Durante uma audição na Comissão de Economia e Coesão Territorial, Pedro Coimbra sublinhou que a exclusão destes municípios limita o acesso aos apoios financeiros previstos e propôs a sua inclusão retroactiva. “Arganil, Oliveira do Hospital e Tábua merecem o mesmo respeito que todos os outros concelhos e não podem ficar de fora dos apoios. Não são concelhos menores, não são populações que mereçam trato diferente”, afirmou, citando o levantamento feito pelo presidente da Câmara Municipal de Oliveira do Hospital, que contabilizou 350 ocorrências com impacto financeiro significativo. Situações semelhantes foram registadas em Tábua e Arganil.
O deputado socialista alertou também para a morosidade na chegada de apoios a pessoas e empresas, recordando que muitos dos auxílios anunciados após os incêndios de 2025 ainda não foram entregues. “Falei com vários presidentes de Câmara da minha região, nomeadamente de Montemor-o-Velho e de Penela, municípios onde foi decretado estado de calamidade, mas onde os apoios não estão ainda a chegar às empresas e às famílias, ao contrário daquilo que tem sido dito pelo Governo”, acrescentou.

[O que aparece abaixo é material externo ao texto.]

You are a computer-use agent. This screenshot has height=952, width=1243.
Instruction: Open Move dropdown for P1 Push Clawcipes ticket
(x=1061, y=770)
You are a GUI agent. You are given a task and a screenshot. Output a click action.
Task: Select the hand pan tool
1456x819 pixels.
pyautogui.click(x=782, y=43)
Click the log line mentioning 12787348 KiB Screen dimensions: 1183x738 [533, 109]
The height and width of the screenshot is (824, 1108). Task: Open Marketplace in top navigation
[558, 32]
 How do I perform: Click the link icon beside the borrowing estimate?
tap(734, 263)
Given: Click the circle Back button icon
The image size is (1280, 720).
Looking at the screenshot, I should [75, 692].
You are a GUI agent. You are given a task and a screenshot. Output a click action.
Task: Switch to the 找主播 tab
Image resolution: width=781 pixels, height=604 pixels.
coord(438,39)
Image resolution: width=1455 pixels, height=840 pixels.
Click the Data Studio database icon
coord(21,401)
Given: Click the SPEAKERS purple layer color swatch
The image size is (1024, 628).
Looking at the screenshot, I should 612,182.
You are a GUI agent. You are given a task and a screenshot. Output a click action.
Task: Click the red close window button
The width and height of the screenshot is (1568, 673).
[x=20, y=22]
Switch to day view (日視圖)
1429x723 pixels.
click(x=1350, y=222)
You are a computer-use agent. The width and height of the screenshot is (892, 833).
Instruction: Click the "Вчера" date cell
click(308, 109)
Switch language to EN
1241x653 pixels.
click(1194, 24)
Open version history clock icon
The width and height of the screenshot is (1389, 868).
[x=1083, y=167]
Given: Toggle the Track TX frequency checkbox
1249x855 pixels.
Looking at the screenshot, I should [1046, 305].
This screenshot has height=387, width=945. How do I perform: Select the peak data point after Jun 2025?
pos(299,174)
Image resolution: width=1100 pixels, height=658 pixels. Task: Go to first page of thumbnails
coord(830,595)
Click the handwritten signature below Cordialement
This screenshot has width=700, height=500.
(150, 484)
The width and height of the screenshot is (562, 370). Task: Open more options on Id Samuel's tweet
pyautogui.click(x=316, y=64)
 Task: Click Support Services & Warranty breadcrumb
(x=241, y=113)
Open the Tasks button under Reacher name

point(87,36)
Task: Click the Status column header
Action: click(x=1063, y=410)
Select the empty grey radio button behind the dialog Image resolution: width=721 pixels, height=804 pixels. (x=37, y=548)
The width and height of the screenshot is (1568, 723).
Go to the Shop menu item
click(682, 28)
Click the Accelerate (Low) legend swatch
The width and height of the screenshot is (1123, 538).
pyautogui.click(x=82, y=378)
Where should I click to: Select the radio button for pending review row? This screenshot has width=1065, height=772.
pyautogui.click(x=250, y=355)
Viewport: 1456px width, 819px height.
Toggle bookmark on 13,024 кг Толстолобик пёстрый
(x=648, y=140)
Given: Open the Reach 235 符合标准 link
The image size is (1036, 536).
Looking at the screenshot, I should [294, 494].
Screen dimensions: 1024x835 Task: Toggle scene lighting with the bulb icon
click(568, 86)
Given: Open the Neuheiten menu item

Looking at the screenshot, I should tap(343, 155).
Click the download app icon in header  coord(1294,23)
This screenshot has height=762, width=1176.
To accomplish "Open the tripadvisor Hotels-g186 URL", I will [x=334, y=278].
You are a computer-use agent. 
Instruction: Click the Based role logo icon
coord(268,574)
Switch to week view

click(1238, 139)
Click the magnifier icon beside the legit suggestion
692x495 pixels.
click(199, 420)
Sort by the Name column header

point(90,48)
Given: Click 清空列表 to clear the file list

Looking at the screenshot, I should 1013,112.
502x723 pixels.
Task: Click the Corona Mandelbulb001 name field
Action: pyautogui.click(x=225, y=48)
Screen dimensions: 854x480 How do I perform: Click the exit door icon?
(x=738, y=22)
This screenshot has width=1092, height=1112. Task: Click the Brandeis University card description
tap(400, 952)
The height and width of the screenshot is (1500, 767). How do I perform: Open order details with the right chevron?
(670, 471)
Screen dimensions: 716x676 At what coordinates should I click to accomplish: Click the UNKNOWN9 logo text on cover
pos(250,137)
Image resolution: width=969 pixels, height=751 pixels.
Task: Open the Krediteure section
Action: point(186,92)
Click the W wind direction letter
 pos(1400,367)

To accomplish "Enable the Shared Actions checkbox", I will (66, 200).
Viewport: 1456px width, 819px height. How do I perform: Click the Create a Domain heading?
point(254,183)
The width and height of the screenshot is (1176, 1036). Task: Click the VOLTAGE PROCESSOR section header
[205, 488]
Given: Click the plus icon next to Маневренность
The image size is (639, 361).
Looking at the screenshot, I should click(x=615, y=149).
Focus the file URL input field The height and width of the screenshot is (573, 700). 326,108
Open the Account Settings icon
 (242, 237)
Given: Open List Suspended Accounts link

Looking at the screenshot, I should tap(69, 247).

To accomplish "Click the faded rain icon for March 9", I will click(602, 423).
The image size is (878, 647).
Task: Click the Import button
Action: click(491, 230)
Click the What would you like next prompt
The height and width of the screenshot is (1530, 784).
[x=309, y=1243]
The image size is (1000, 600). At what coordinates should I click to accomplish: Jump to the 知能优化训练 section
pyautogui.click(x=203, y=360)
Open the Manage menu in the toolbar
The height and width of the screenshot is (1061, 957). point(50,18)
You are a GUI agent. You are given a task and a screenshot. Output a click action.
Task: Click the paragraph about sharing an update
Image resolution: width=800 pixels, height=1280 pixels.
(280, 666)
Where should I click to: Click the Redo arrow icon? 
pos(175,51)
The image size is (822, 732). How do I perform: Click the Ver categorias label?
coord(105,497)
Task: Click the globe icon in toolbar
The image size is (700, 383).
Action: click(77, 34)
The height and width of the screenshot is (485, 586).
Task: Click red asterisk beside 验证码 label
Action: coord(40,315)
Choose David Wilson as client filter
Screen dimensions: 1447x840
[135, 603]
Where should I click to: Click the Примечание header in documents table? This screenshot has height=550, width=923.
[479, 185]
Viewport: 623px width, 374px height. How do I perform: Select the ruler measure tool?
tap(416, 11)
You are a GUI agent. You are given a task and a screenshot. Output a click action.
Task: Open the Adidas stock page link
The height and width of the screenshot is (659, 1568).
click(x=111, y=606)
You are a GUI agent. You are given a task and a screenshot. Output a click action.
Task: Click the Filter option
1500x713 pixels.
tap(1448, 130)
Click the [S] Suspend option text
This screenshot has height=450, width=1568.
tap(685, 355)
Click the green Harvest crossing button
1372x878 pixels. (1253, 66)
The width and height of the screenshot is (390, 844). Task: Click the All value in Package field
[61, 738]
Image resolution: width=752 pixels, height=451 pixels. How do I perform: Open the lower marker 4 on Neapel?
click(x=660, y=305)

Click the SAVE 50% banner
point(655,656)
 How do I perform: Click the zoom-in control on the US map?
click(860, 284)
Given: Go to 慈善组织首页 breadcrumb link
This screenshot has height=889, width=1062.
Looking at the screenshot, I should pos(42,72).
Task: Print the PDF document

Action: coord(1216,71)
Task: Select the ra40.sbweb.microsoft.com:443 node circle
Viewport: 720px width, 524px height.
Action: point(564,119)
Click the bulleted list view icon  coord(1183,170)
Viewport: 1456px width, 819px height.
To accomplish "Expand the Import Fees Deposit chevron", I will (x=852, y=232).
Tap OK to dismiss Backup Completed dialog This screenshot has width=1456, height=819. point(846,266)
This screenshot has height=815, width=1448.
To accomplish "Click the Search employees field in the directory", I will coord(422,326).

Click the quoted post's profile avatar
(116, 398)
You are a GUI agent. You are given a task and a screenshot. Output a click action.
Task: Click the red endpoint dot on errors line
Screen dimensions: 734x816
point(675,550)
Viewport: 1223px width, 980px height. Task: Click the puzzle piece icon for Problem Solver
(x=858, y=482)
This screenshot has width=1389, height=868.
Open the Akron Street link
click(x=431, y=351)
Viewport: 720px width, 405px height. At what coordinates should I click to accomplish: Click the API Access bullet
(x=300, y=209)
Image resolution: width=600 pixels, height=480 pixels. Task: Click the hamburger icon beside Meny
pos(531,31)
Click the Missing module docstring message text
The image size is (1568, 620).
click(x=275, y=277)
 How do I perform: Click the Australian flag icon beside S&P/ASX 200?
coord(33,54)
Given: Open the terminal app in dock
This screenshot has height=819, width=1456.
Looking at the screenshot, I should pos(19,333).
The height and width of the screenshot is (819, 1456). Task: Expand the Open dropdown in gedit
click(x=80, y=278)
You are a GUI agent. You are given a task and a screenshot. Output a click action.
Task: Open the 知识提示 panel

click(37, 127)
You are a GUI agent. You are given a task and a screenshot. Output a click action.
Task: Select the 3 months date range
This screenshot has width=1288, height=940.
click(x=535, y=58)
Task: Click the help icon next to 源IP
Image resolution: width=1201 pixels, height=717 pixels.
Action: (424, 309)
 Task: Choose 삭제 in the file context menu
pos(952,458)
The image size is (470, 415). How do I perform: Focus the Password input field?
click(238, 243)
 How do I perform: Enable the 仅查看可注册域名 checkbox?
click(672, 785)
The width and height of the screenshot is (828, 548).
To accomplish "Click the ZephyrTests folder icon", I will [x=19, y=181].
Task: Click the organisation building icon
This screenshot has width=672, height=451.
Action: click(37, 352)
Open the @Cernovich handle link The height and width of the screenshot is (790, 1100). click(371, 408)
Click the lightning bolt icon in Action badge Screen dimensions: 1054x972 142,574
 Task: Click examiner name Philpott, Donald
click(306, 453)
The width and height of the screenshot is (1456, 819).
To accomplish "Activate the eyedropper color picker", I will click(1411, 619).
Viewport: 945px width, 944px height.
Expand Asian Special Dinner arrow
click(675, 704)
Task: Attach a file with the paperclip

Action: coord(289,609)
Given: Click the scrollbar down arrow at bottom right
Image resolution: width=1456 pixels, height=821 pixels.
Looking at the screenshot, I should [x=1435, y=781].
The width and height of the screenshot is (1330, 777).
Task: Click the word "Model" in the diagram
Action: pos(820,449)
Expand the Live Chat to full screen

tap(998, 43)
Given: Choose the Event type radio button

Pedro Coimbra alertou ainda que, com base nas estimativas realizadas, os mecanismos de apoio existentes podem não ser suficientes para recuperar os territórios afectados, defendendo um reforço financeiro urgente. “Parece óbvio que é preciso reforçar orçamentalmente todas estas linhas de apoio, pelo que pergunto quais os mecanismos e quais as fontes de financiamento previstas, e quando serão anunciados esses reforços, que são, evidentemente, necessários”, concluiu.